Pengujian Salmonella sp. dengan real-time PCR (Manual Handbook
Quantifast Sybr Green PCR)
Penggunaan real-time PCR dilakukan dengan membuat master mix
terlebih dahulu kemudian diamplifikasi dan dimasukan kedalam mesin real-time
PCR. Kemudian dihitung komposisi untuk membuat PCR mix sesuai dengan
jumlah sampel yang digunakan dan kontrol positif disiapkan. Quantifast Mix,
primer mix, RNAse Free water dan template DNA dicairkan sebanyak 2x, lalu spin
down selama 15 detik, PCR mix dalam tabung LifeTouch Microcentrifuge steril
1,7 mL disiapkan. Bahan untuk satu kali reaksi yang terdiri dari 12,5 µL Q fast
sbyr green, 2,5 µL primer forwad (10uM), 2,5 µL primer reverse (10 µM), 5,5 µL
RNAse free water dan tempelate DNA 2 µL. PCR mix sesuai jumlah sampel
dicampur kecuali template, kemudian distribusikan ke dalam tabung reaksi 0.2 mL
masing-masing 22,5 μL. Template DNA sebanyak 2 μL ditambahkan ke dalam
tabung PCR yang sudah berisi PCR mix. Masing-masing sampel dimasukan
kedalam setiap well pada plate 96 well reaction. Kemudian well ditutup dengan
7
PCR sealer TM Microseal. Well dimasukkan ke dalam real-time PCR yang telah
diatur dengan protokol. Protokol PCR yang digunakan yaitu PCR initial
activation enzim selama 5 menit dengan pada suhu 95°C, denaturasi 10 detik pada
suhu 95°C, anealing 30 detik pada suhu 54oC, jumlah cycle 35 dan melt on green
60 sampai dengan suhu 95°C, kemudian dilakukan running dengan real-time
PCR.
HASIL DAN PEMBAHASAN
Kemurnian DNA Sampel
Metode isolasi DNA berperan penting untuk mendapatkan DNA murni.

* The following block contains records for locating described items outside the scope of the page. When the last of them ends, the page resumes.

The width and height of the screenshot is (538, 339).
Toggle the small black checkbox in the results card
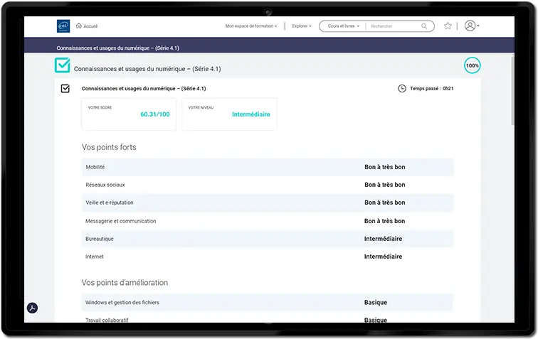[x=65, y=89]
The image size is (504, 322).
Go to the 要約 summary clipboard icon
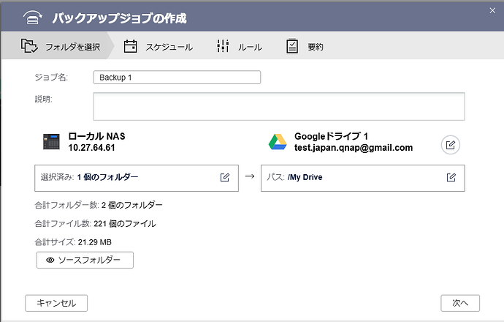292,47
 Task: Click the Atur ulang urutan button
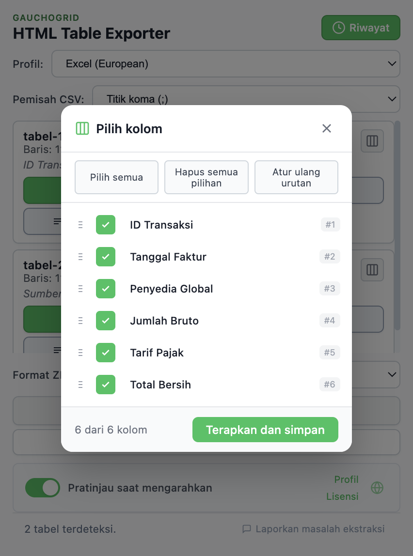(x=296, y=177)
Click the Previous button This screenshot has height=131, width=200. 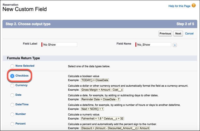point(165,33)
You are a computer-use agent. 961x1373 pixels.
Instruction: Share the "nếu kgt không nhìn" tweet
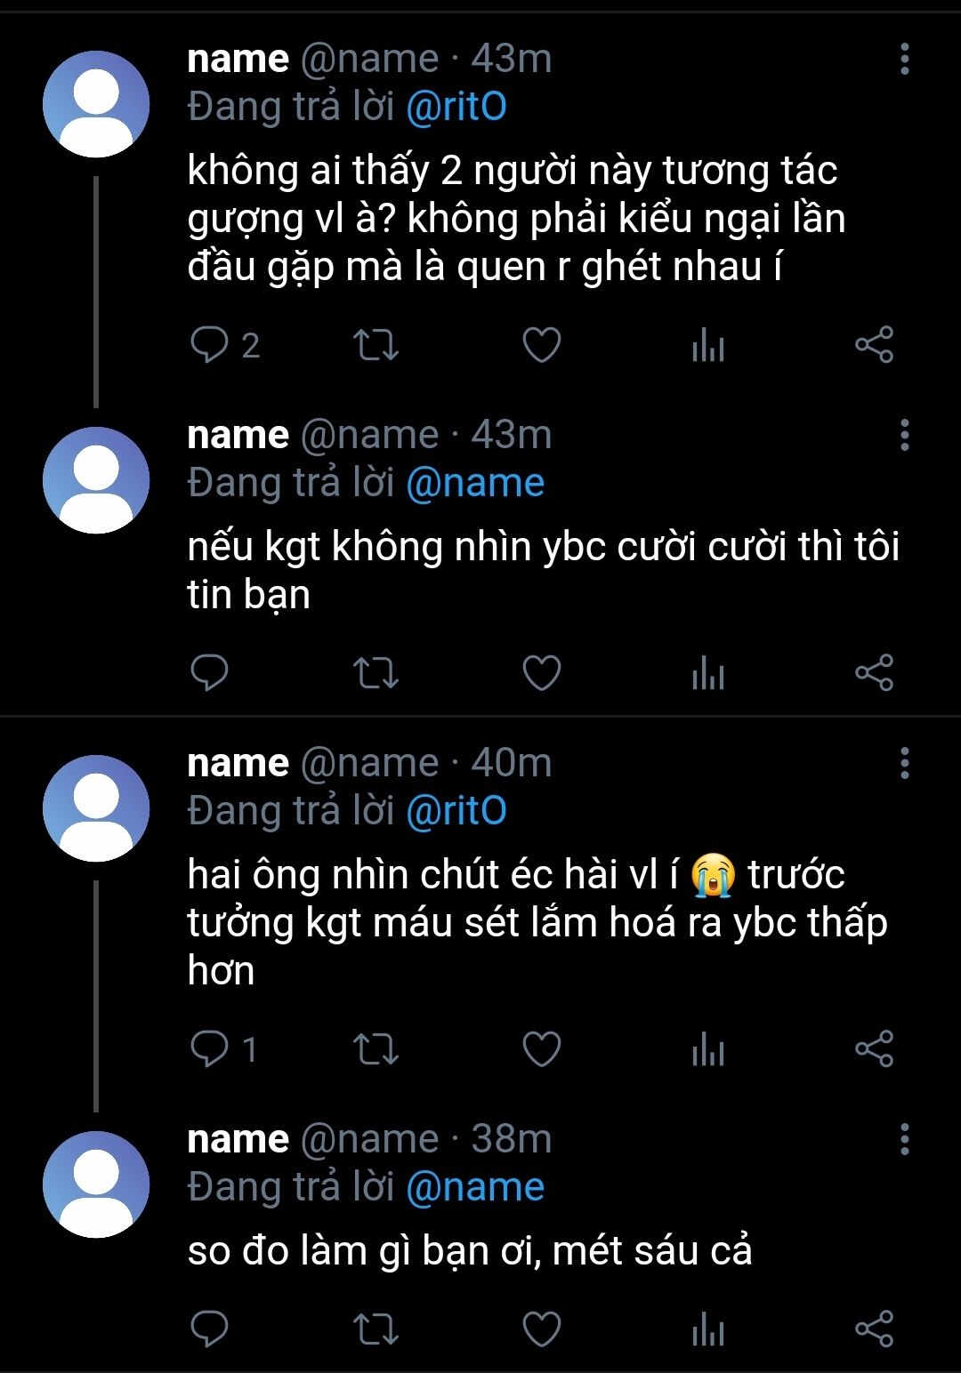[874, 673]
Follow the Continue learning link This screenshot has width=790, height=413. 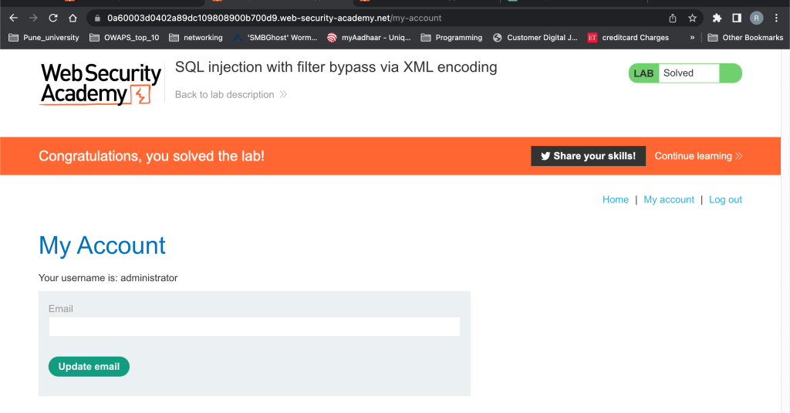698,156
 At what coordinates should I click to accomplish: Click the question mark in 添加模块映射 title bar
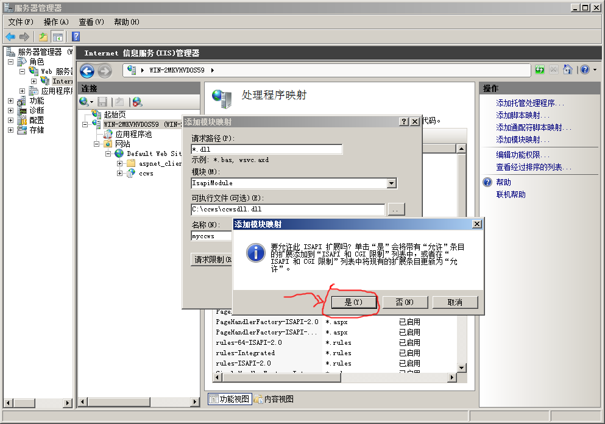point(403,122)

DNA murni harus bebas dari protein dan oligopeptida. Konsentrasi dan
kemurniaan DNA dapat diketahui dengan mengukurnya pada nano implen
photometer. Isolat DNA dikatakan murni jika rasio antara nilai absorbansi pada
panjang gelombang 260/280 berada pada selang 1,8 hingga 2,0 (Sahiri 2011).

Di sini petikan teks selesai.